### ACTIVITY
Reproduce everything from "As the likes" down to "where value lies." in the piece on growing LLM context windows below.

### DOCUMENT PASSAGE

Gaurav Dewani

they grow up so fast

Context windows are rising. Cost of inference is falling. What does this mean for products that are built on top of LLMs?

I’ve been using Lovable to build web apps for the last 6 months. Pretty much ever since it launched. Recently, I was browsing through my prompt history to contextualize how rapidly LLMs become smarter.

The first web app I built on Lovable was Expensify: a simple tool to track my expenses. It took me 78 prompts to build a basic CRUD application with bare minimum functionality.

A couple of months ago, I started building SoulSpace: a social journaling app with an AI therapist chatbot that uses user journal entries as the RAG layer.

With models getting faster, cheaper, and smarter, not only could I be less stingy with my prompt credits but also get much more effective one-shot results. Crucially, with growing context length, I could also unlock further capabilities. For instance, enhancing the prompt with long journal entries as context.

Now I’m not a trained therapist, so I wouldn’t know how to instruct a chatbot to act like one. However, by simply feeding an LLM journal entries from users, I could now work towards creating an AI therapist, without really fine-tuning my own model (which of course would be infeasibly expensive).

So what does this mean for the app layer on top of LLMs? Well, it's rather abstract and hard to imagine but it comes down to one question:

how can we create interaction loops between LLMs and humans that non-invasively extract as much context as possible from humans to feed to LLMs?

As the likes of openAI and Anthropic focus on increasing context window and making cost of inference cheaper, answering the above question becomes the real deal. That's where value lies.

### SUPPLIED DATA

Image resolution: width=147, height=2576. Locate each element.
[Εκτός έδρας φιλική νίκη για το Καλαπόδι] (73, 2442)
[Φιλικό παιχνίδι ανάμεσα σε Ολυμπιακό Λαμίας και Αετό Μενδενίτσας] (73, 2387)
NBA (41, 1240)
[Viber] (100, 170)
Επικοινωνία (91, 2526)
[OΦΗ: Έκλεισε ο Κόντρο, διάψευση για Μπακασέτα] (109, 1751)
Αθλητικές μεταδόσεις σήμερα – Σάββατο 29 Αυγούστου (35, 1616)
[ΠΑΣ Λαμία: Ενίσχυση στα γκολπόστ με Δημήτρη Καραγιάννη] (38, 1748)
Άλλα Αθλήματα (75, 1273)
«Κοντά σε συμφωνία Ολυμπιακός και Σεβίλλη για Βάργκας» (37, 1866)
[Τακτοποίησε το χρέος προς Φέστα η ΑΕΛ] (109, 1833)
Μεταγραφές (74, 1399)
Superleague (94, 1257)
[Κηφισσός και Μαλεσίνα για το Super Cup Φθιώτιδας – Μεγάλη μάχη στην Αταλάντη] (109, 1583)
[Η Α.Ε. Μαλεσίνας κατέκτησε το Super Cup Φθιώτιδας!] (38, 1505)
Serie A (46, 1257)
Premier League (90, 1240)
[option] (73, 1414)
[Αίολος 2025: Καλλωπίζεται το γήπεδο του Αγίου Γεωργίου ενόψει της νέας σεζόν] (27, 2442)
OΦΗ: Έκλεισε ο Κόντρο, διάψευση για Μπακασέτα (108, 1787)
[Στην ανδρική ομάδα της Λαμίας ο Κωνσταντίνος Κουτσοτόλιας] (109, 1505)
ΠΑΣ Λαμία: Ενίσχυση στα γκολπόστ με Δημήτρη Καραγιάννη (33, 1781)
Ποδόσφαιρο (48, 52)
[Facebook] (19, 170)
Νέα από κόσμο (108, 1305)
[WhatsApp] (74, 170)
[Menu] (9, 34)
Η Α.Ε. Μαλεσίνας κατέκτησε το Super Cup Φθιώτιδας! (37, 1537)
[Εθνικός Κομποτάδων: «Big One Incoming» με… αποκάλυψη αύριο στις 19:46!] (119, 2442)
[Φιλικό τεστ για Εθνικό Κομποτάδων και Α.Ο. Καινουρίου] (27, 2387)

### WRITTEN RESPONSE
As the likes of openAI and Anthropic focus on increasing context window and making cost of inference cheaper, answering the above question becomes the real deal. That's where value lies.